Seriously, though, we're dying to know if David Price goes anywhere.
And if Cliff Lee proves healthy enough to get dealt.
And we'd love to see Adam Dunn play for a contender. Pretty strange that he's played 14 seasons and been to the Oscars before he's been to a dugout in October.
On that note ...
• Jose Bautista and Felix Hernandez -- arguably the best active veteran position player and pitcher to never reach the postseason -- will be playing meaningful second-half games.
• Bryce Harper. At long last, he's healthy. Now, is he ready to spark the Nats?
• Evan Gattis. "El Oso Blanco" will be back any day now, and his power bat is essential for a Braves club searching for consistency.
• Jose Abreu's run at the rookie home run record. He's got 29; Mark McGwire set the record with 49 in 1987. Game on.
• George Springer. He's just three homers away from breaking Lance Berkman's Astros rookie record (21).
• The newly qualified Lonnie Chisenhall vying for a batting title on an Indians team in another playoff hunt.
• Max Scherzer's continued bid to top the $144 million he turned down in Spring Training. So far, so good on that front.
• Victor Martinez's bid to become the first player since Barry Bonds (2004) and only the second since the mid-1950s to hit at least 30 homers and strike out fewer times than he goes deep.
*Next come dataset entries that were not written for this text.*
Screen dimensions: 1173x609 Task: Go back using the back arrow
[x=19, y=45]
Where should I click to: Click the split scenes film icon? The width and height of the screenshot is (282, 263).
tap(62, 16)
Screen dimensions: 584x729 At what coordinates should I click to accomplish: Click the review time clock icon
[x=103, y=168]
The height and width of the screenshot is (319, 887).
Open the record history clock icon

As it stands, V-Mart has 21 homers and 23 K's.
• And, oh yeah, the Tigers' bid to claim their fourth straight American League Central title.
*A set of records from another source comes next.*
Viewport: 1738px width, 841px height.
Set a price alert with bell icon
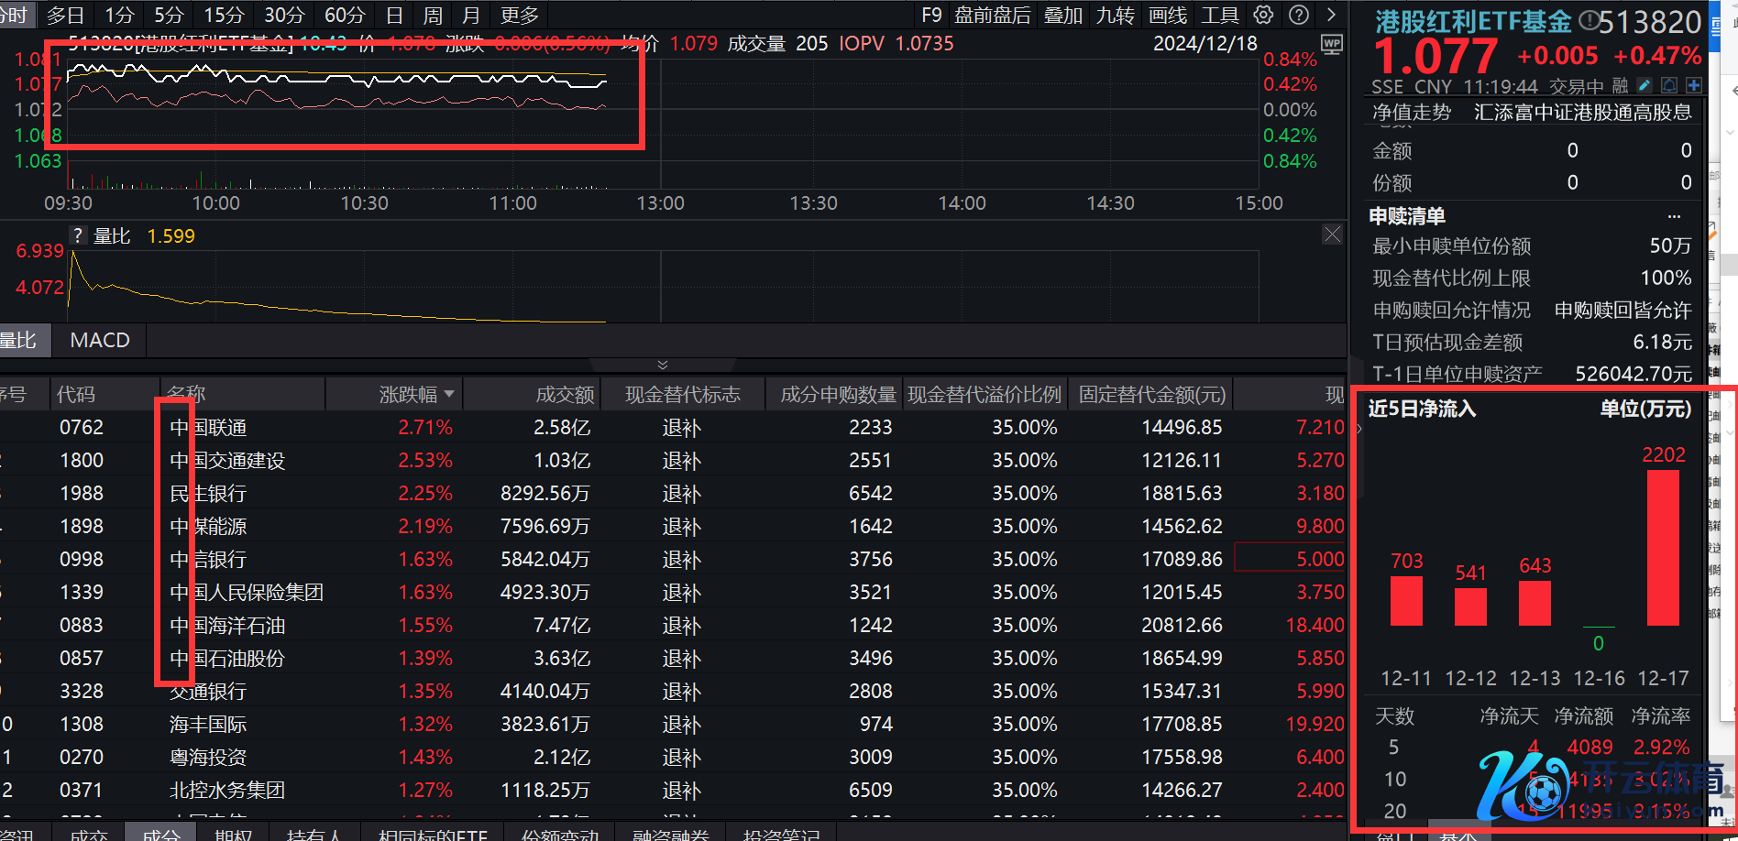tap(1669, 85)
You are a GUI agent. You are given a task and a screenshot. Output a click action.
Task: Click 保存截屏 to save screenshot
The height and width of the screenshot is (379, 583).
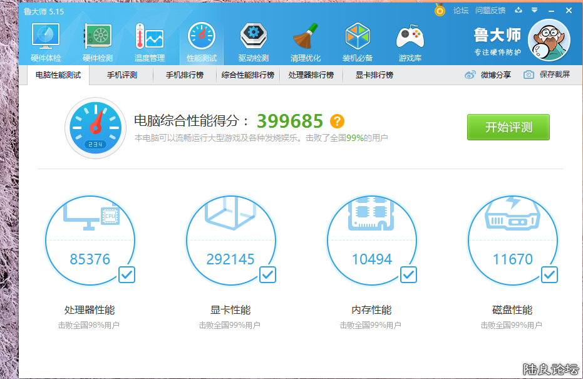point(547,75)
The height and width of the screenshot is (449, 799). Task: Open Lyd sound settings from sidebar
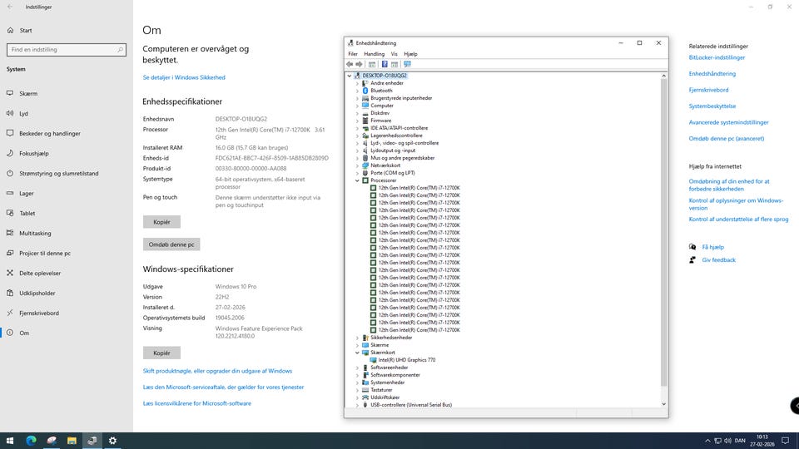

• The Orioles going for their first division title since 1997.
• The Blue Jays aiming for their first since 1993.
• The Mariners looking for their first playoff appearance since 2001.
• Big, beautiful, blue-clad crowds at Kauffman Stadium when the Royals try to push their way into their first October since 1985.
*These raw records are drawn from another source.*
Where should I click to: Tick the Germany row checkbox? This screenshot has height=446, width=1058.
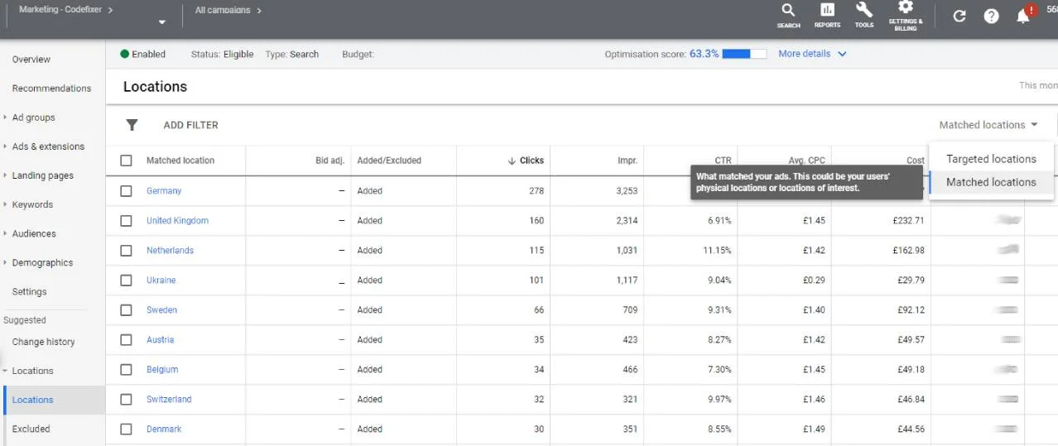[x=126, y=190]
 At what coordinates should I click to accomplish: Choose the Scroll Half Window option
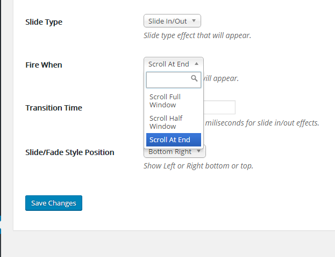[174, 122]
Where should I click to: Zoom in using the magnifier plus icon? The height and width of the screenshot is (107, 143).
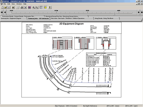(x=33, y=8)
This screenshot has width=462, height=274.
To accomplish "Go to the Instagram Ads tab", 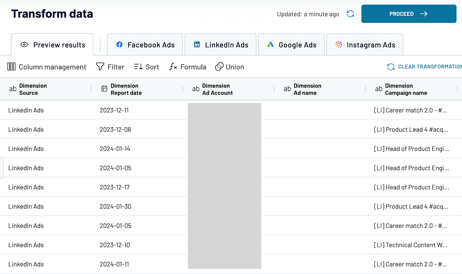I will pos(365,45).
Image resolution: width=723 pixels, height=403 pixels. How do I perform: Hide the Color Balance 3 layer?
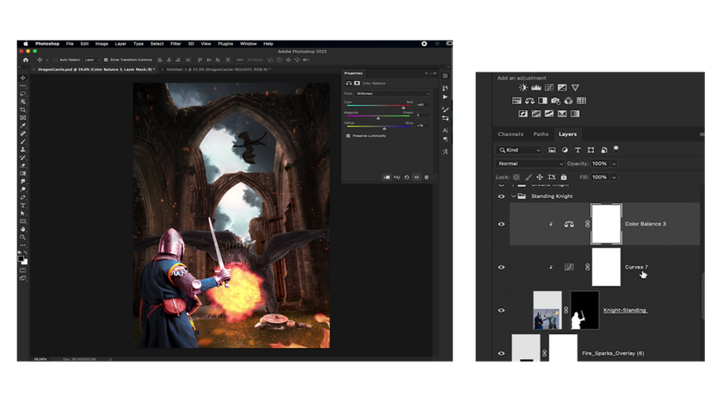coord(501,224)
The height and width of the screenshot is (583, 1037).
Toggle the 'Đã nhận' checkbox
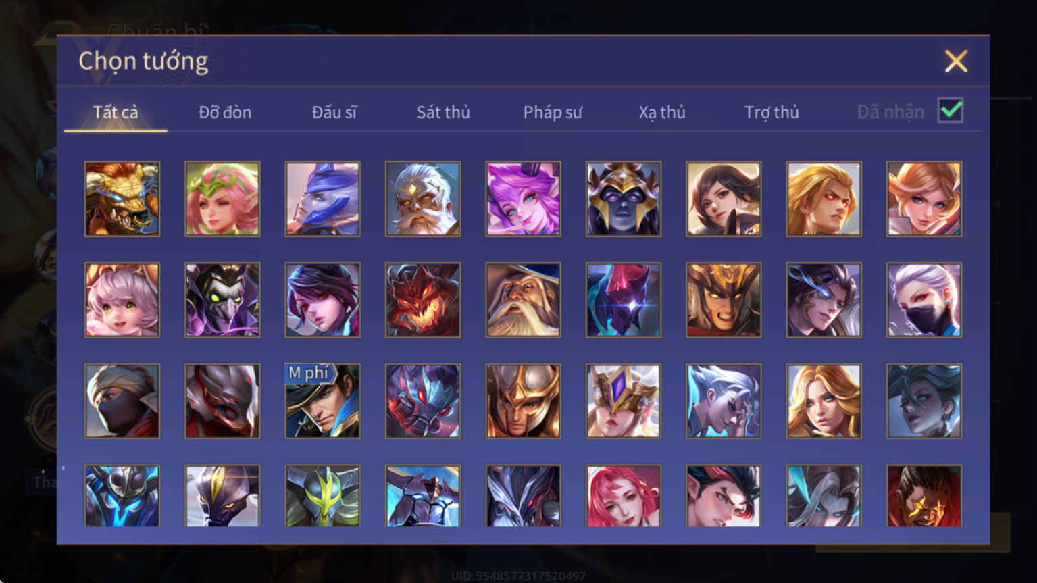pos(951,110)
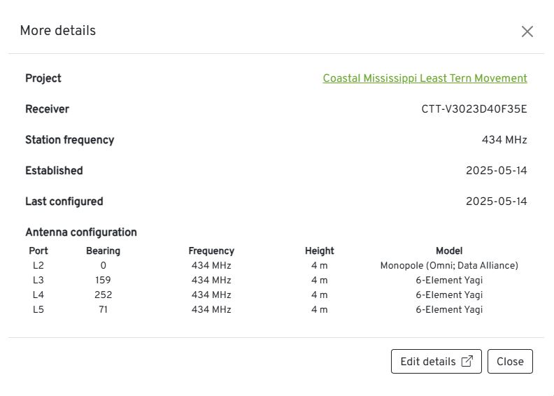Click the Station frequency 434 MHz value

[x=504, y=140]
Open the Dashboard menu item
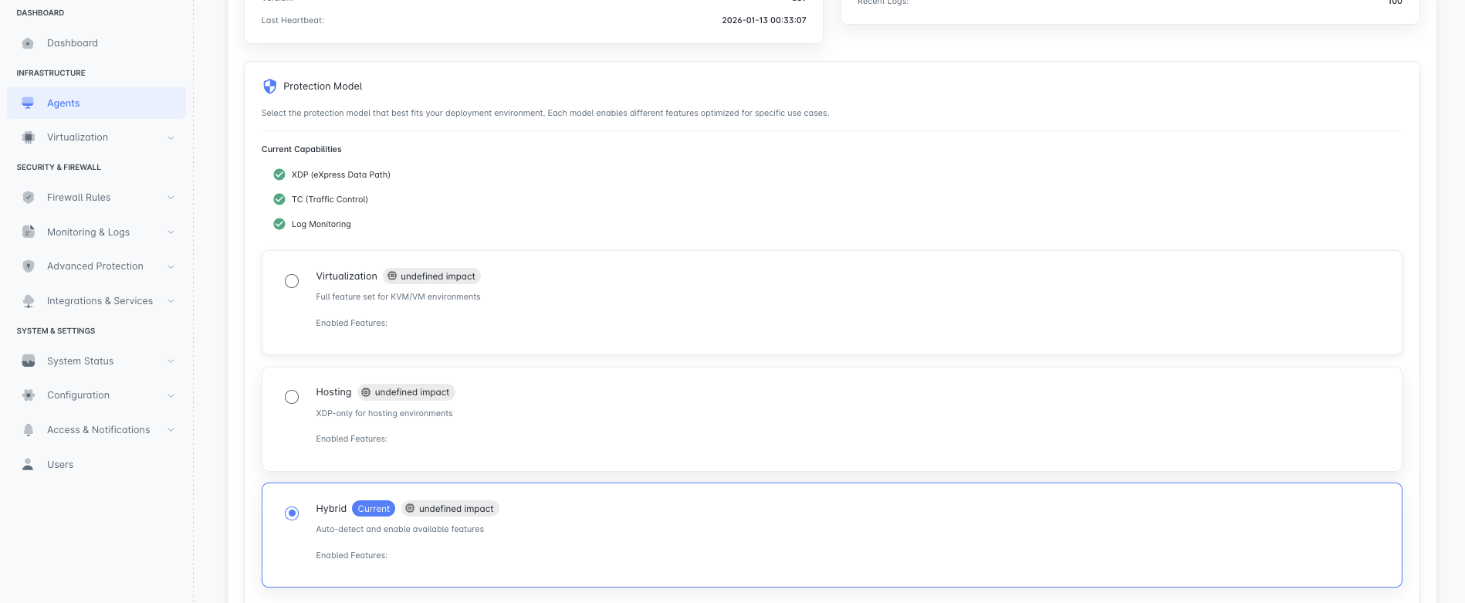This screenshot has height=603, width=1465. coord(73,43)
• Tim Lincecum. He's started to put it together for a Giants team in a dogfight with the Dodgers. And any start Lincecum makes against the Padres (the Giants face them seven times in September) is now required viewing.
• The callups. Even in situations lacking 2014 hope, there is at least 2014 hype. Perhaps this September we'll see the likes of Noah Syndergaard (Mets) or Javier Baez (Cubs) or Mike Foltynewicz (Astros) or Alex Meyer (Twins) or Archie Bradley (D-backs) or maybe -- if we're really good and do our homework and brush our teeth -- Joey Gallo (Rangers).
• The Adam Wainwright-Clayton Kershaw National League Cy Young battle. At the moment, it looks like a race between these two established aces. We know who got the All-Star nod, but who will get the hardware?
• More Bartolo Colon at-bats. You can never really get enough.
• The Padres finding their new GM.
• That A's-Angels race. The only clubs in baseball with winning percentage of .600 or better happen to reside in the same division. Could get ugly.
• Giancarlo Stanton, doing more things like this
• The NL Central rookies. Have you noticed how much better Billy Hamilton has gotten, month by month? Have you considered how much more dynamic the Pirates and Cardinals can be if Gregory Polanco and Oscar Taveras reach their potential? Can you imagine how much deeper that Milwaukee rotation will be if Jimmy Nelson's Triple-A showing translates?
• More Yasiel Puig Instagram videos. Heck, more Puig, period.
• The continued development of Mookie Betts. It's been too long since baseball had a Mookie.
• The Yankees calling up more guys whose names begin with a "Z." Surely, the well that brought us Zelous Wheeler and Zoilo Almonte can't be tapped, can it? We need more Yankeez!
• Derek Jeter's final game. All right, we're not really "looking forward" to it, but we've definitely got it circled on the calendar. And with the Yanks' playoff hopes taking a huge hit due to injuries, No. 2's finale could come Sept. 28 in Boston, with the final home game Sept. 25 vs. Baltimore.
• Mike Trout, possibly putting the finishing touches on that other MVP Award.
• Troy Tulowitzki, trying to hold onto pole position for his first.
• More baseball. Break-free, and ready for the big finish.